Судья со стуком швырнул на стол свой карандаш и сказал повысив голос:
— Молодой человек, будьте любезны отвечать только то, о чем вас спрашивают!
Браш пожал плечами.
— Что я и делаю, ваша честь. Это единственное, что я могу сказать в ответ. Я уже давно изучаю идеи Ганди и…
Судья бросил восторженный взгляд на жену, затем, прикрыв лицо рукой, грозно прогремел:
— Хватит! Немедленно прекратить! Я не позволю заседание нашего высокого суда превращать в балаган! Молодой человек, у суда нет времени слушать ваши пространные россказни. Вы отдаете себе отчет в том, что вам предъявлены два серьезнейших обвинения? Вы это понимаете?
— Да, — ответил Браш, стиснув зубы.
Судья опустил глаза.
— Продолжайте, — сказал он смягчившимся голосом. — И давайте без чепухи.

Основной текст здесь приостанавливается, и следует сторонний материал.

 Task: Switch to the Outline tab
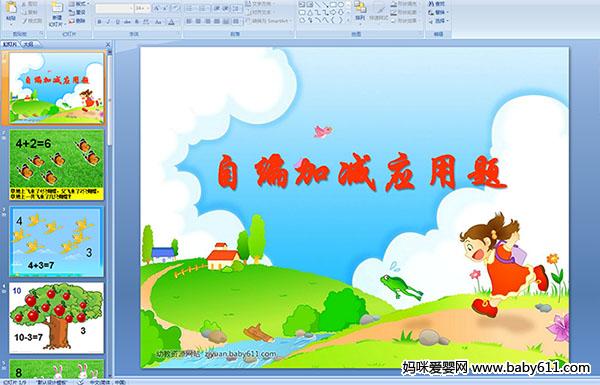(28, 44)
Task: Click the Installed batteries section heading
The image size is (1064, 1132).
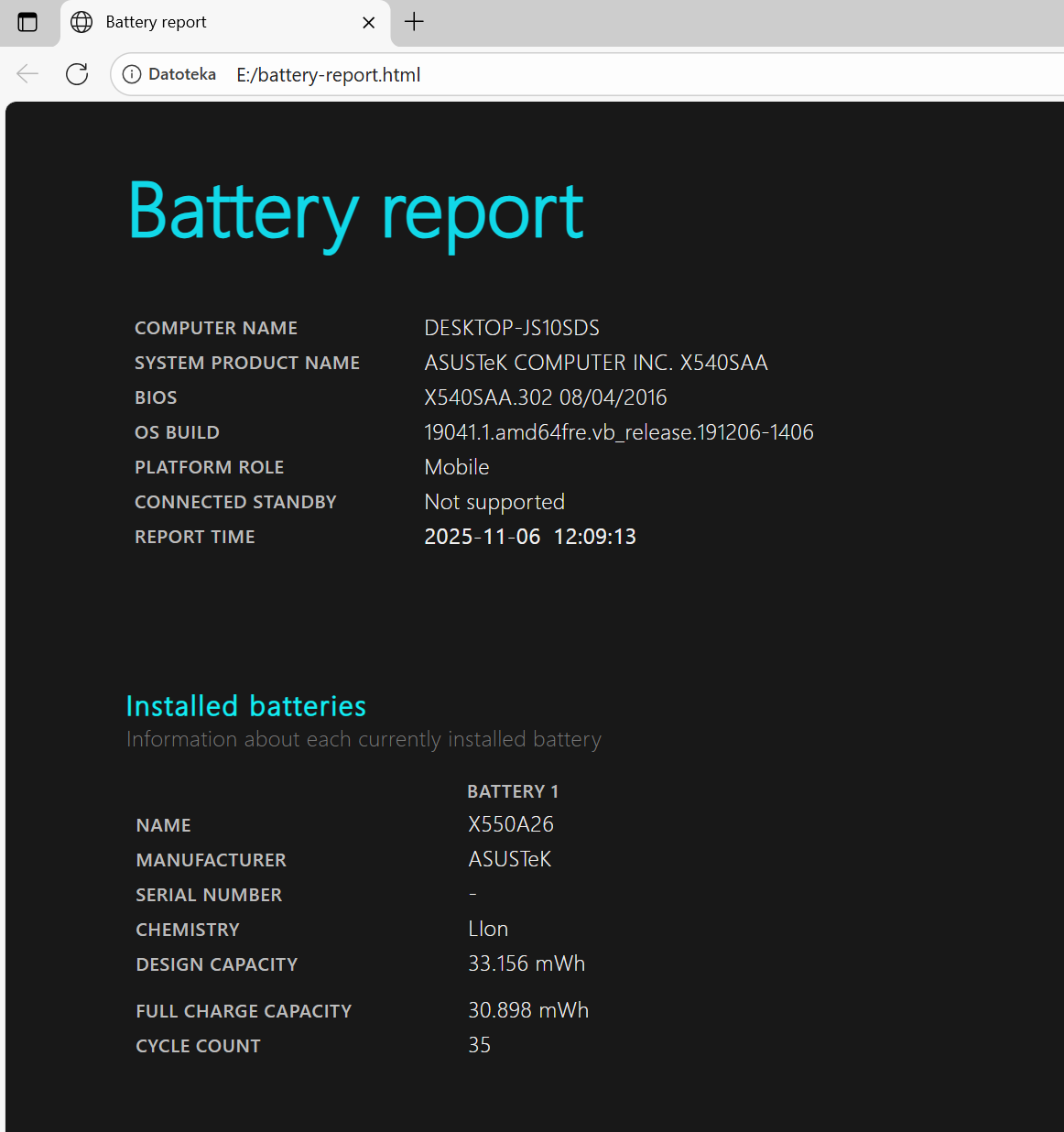Action: click(x=245, y=706)
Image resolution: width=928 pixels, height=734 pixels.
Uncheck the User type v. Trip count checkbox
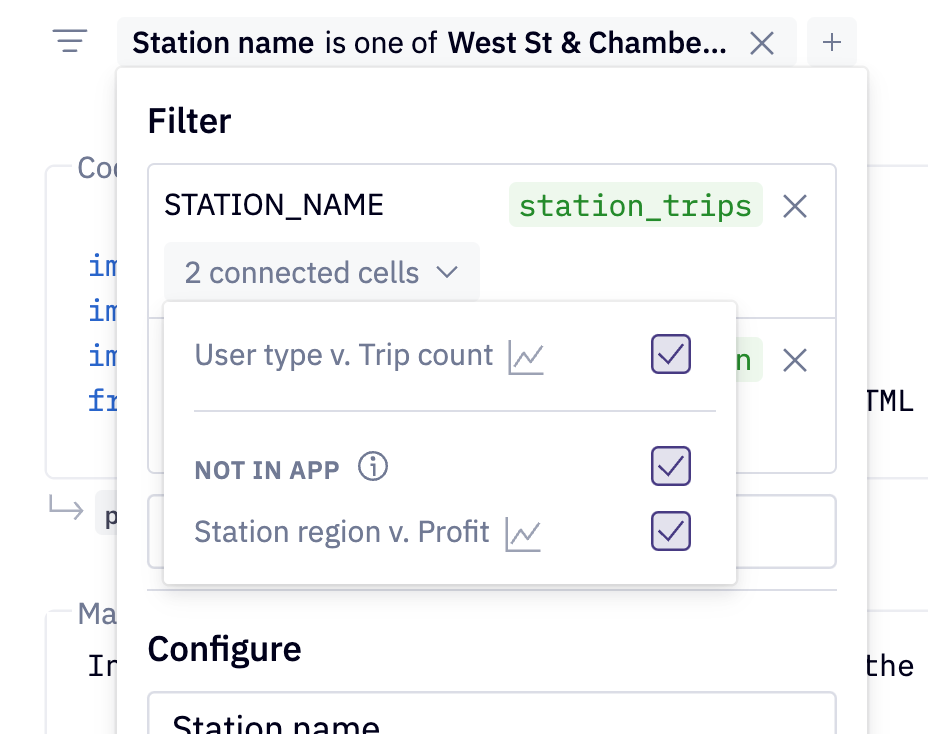pos(670,355)
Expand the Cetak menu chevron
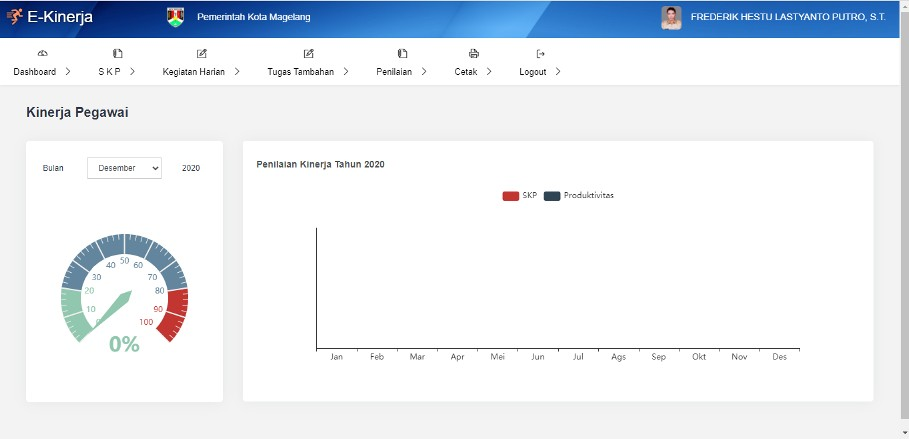 489,72
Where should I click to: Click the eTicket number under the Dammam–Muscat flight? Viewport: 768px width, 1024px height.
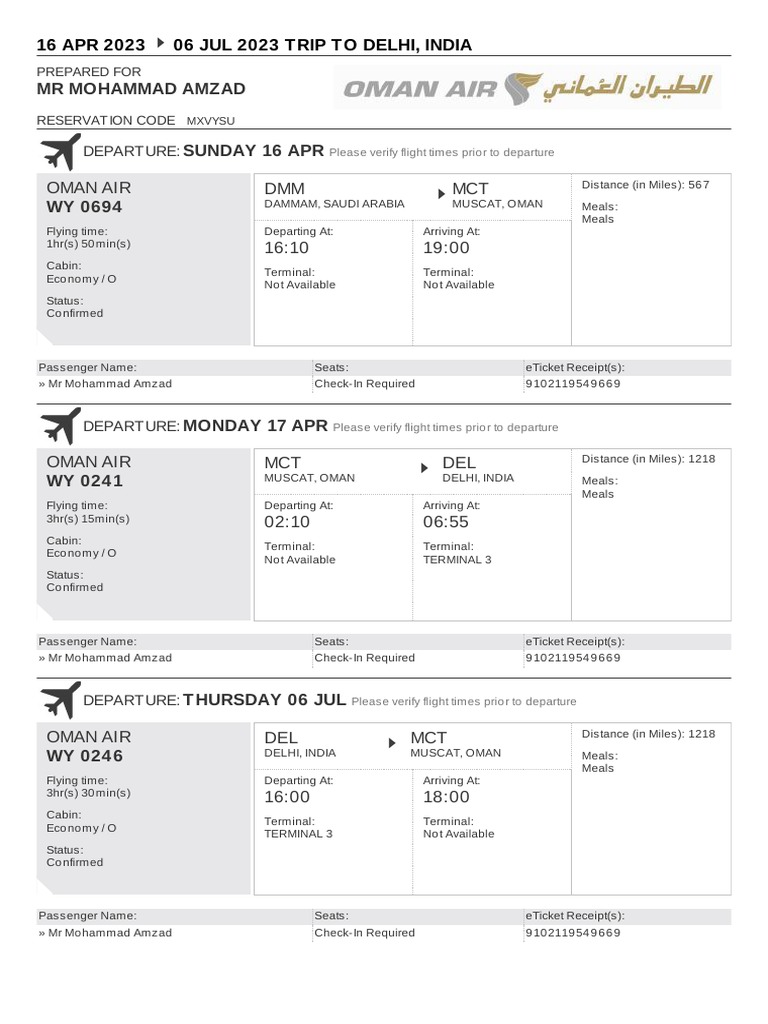573,384
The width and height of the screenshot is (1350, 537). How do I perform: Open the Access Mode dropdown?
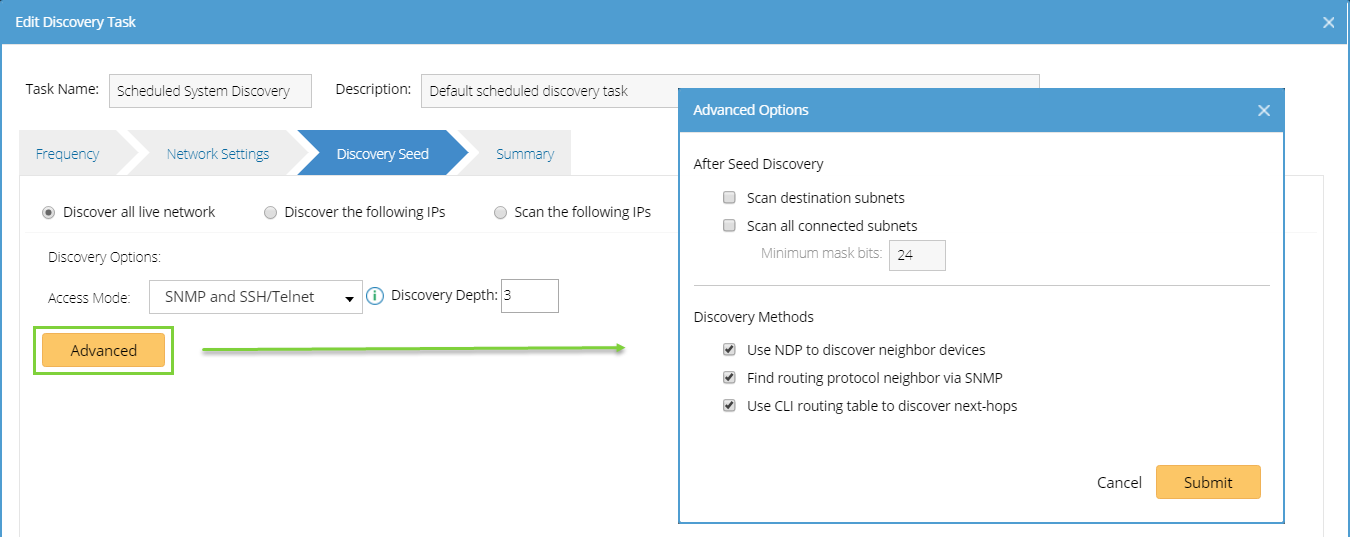[x=256, y=297]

Браш хранил молчание, пауза затянулась.
Судья поднял брови.
— Вы, наверное, хотите выказать суду свое неуважение? Так? Ну хорошо же! Молодой человек, возможно, вы не представляете себе, в каком положении находитесь. Вы обвиняетесь в двух преступлениях, за каждое из которых вас можно отправить за решетку на весьма длительный срок. Вы пробыли в Озарквилле менее двух дней и уже попали под суд — под суд, повторяю! На протяжении вот уже пятидесяти лет у нас не случалось подобного преступления. И при этом вы ведете себя самым легкомысленным образом перед лицом всего нашего открытого суда!
Браш стал еще бледнее, но хранил твердость.
— Я не боюсь никого и ничего, ваша честь, — сказал он. — Я только хочу сказать правду; вы меня не так поняли.
— Хорошо. Тогда начнем сначала. Но если вы еще раз упомянете имя этого самого вашего Ганди, я отправлю вас на пару деньков в тюрьму, где вы быстро придете в себя.